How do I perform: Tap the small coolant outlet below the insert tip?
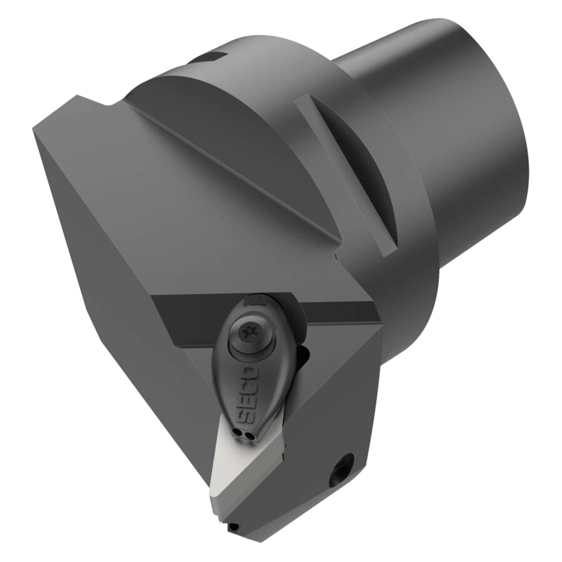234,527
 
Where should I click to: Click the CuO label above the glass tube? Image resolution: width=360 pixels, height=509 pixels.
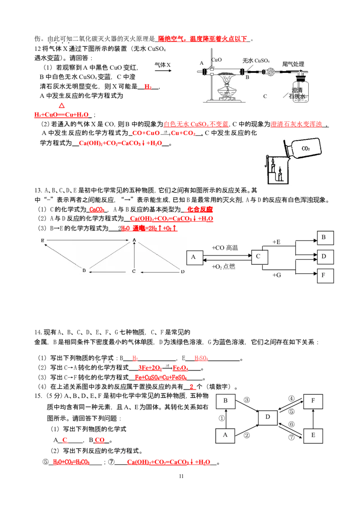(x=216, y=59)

--

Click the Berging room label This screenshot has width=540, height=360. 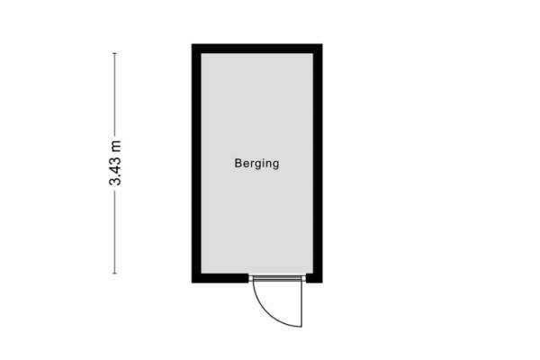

--

EXERCISE BRIEF - Print the lines starting with the line that contains "Where should I" and going on through the line that contains "(x=216, y=59)", both included, and leave the pictures out of your answer.

OUTPUT OF THE EXERCISE -
Where should I click to: Click the CuO label above the glass tube? Image resolution: width=360 pixels, height=509 pixels.
(x=216, y=59)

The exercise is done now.